Two years have passed since 16-year-old Vivian Singh Balrup of Reliance, East Canje was brutally murdered and relatives are still saddened that his killer(s) have not been caught and brought to justice.
Vivian left home in a taxi around 10 am on November 8 with the driver and a male cousin three years his senior for the Number 63 Beach, Corentyne. They picked up two teenaged female friends along the way.
His father, Kirpal Singh Balrup is still baffled as to how none of those persons or the other people at the beach knew how his son met his demise. He emphasized the need to know what his son did so wrong to deserve such a brutal end.
Vivian was severely battered at 63 Beach, sustaining several hits to the back of his head which caused his eyes to bulge. He was rushed to the emergency unit with a gaping wound which bled profusely.
He succumbed while arrangements were being made to have him transferred to the Georgetown Public Hospital.

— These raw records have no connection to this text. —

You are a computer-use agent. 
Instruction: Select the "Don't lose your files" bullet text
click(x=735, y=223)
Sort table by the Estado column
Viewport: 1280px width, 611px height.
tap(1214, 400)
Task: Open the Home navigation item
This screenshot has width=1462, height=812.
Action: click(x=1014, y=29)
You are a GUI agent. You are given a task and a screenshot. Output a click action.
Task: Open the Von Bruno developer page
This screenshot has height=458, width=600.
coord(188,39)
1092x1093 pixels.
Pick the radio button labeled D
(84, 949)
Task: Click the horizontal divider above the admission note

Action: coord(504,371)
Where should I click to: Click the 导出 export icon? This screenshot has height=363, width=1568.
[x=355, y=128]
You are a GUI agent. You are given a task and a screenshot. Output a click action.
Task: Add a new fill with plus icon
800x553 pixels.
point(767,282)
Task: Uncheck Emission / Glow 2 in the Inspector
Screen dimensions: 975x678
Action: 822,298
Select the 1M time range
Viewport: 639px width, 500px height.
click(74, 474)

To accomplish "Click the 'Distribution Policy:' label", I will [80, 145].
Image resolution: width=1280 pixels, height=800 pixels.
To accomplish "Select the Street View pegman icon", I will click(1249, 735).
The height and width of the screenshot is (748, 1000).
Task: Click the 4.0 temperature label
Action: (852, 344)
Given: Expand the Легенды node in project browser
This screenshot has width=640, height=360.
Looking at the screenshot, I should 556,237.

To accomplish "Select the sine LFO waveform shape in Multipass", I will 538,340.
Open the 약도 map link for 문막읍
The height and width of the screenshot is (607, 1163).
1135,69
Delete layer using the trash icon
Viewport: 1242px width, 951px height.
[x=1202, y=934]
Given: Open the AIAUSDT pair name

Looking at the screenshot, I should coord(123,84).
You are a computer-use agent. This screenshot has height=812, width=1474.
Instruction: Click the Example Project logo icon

Vivian’s father and his mother, Nadira Balrup, who are still unable to put the horrible tragedy behind them had vowed that his death would not go in vain.
But despite carrying out their own investigations and sharing information with the police what they obtained nothing major has been done to solve the crime.
Balrup pointed out that “the key eyewitness” – one of the young ladies with whom Vivian had gone for a stroll on the beach – would be over 16 by now and would no longer require parental presence to be interviewed. He said the police should call her again for questioning.
According to him, he keeps “running and nobody listening to me… the police need to speed up the inquiry.”
He called on them to reopen the inquiry and do all they can to catch the killers so that his son’s death would not go in vain.
“Whoever did this to my son should come forward and say why they did it and pay for their actions,” he stressed. “I do not want this to be swept under the carpet and become another unsolved murder.”
Initially, police had arrested a few watermelon farmers after they received reports that the youth had stolen their fruit and that they had clubbed him to death.
The farmers were released shortly after without being charged because nothing incriminating was found against them.
Balrup subsequently learnt that two weeks before the murder some youths from the New Amsterdam Technical Institute tried to attack his son while he was in a car in New Amsterdam on the way to school.
He said a security guard who was working nearby told him that the youths surrounded the car and were opening the door. He also saw the boy moving from one end to the next in the backseat.
The car was able to proceed following the intervention of someone who appeared to be a teacher, Balrup was told. Reports are that the incident was apparently over a girl.